Après la prise de position de l’Union calédonienne contre l’accord de Bougival, le ministre des Outre-mer a tenu à expliciter la position de l’Etat. Il appelle notamment à la « grande responsabilité » de chacun.
Après l’espoir, le désespoir. C’est probablement le sentiment qui domine chez une partie de la population, qui a, le temps de quelques jours, entrevu le début d’un nouveau chapitre de l’histoire calédonienne après la signature d’un accord historique à Bougival. Et, pendant que les Loyalistes, le Rassemblement, Calédonie ensemble ou encore le Palika débutaient leurs grandes explications afin de faire accepter ce document au plus grand nombre, l’Union calédonienne, de son côté, a d’abord rétropédalé avant de rejeter fermement l’accord. Une position qui remet forcément en cause l’intégralité des discussions organisées en région parisienne. Mais, à quel point ? Manuel Valls, le ministre des Outre-mer, a été interrogé sur ce sujet par Les Nouvelles calédoniennes : « L’Union calédonienne a choisi de rejeter, en l’état, le projet d’accord de Bougival. J’en prends acte, mais je regrette profondément cette position. » Malgré tout, le pensionnaire de la rue Oudinot veut garder espoir. « Je ne me résigne pas, le FLNKS peut encore s’inscrire dans la voie de l’accord », poursuit-il.

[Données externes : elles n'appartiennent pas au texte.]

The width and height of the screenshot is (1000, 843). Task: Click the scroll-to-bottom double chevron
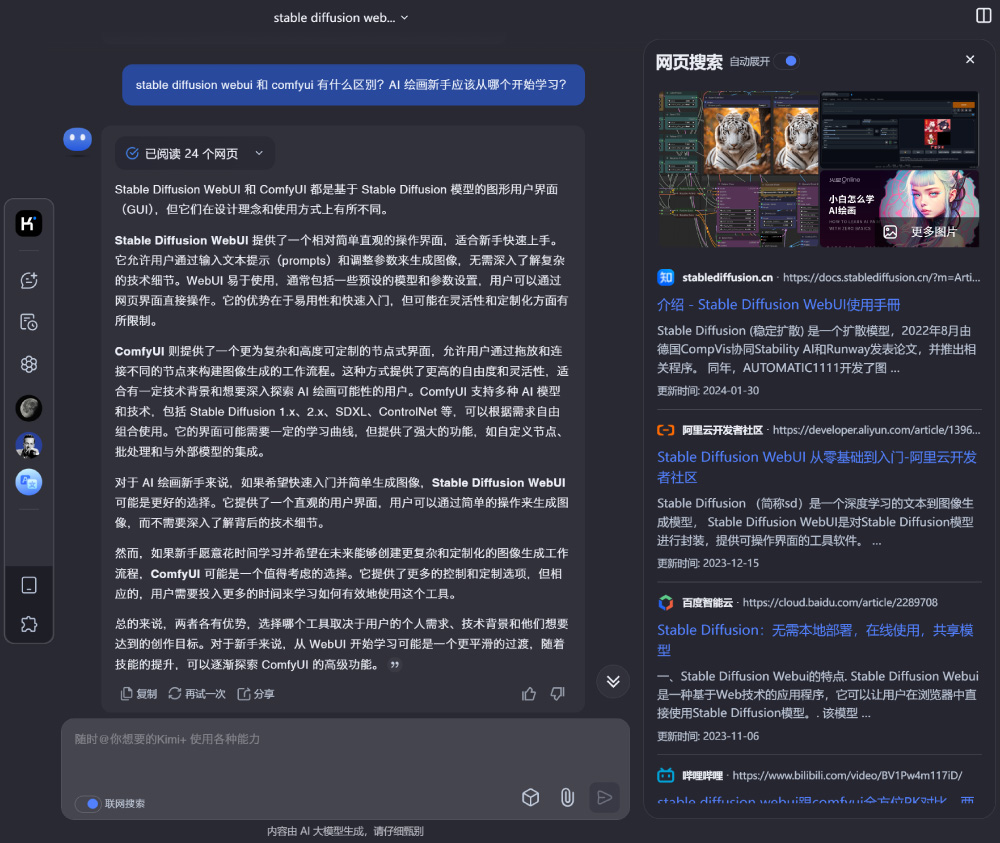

« L’impasse n’est pas une option »
Une position également rappelée dans les colonnes de NC La 1ère où l’ancien Premier ministre socialiste appelle également à « une très grande responsabilité ». Car cet accord a évidemment des conséquences politiques, mais aussi économiques. « Si demain il n’y avait pas d’accord, ça veut dire que l’avenir et l’espoir seraient remis en cause. Les investissements pour le nickel ne seraient pas possibles. Ce sont derrière des milliers d’emplois qui seraient mis en cause. Il y a tout le soutien financier de l’État », a-t-il listé. Une sorte de mise en garde ? Car il ne s’en cache pas, si l’accord venait à tomber aux oubliettes, c’est tout le système économique et social qui s’effondrerait. Une nouvelle fois. « Concrètement, cela signifierait la fermeture des trois usines de nickel, la perte de milliers d’emplois, une aide financière de l’État versée au compte-goutte, la prolongation de la crise économique et sociale, et même sanitaire, ainsi que l’abandon de tout projet ambitieux en faveur de la jeunesse, pourtant inscrit dans l’accord », a-t-il également poursuivi sur lnc.nc, assurant que sa porte restait toujours ouverte alors même que « l’impasse n’est pas une option ».
Une position claire saluée par Sonia Backes, la présidente de la province Sud. « On attendait la réaction de l’État sur la suite (…) Je suis en phase. Ceux qui sont contre proposent quoi à la place ? », a-t-elle questionné.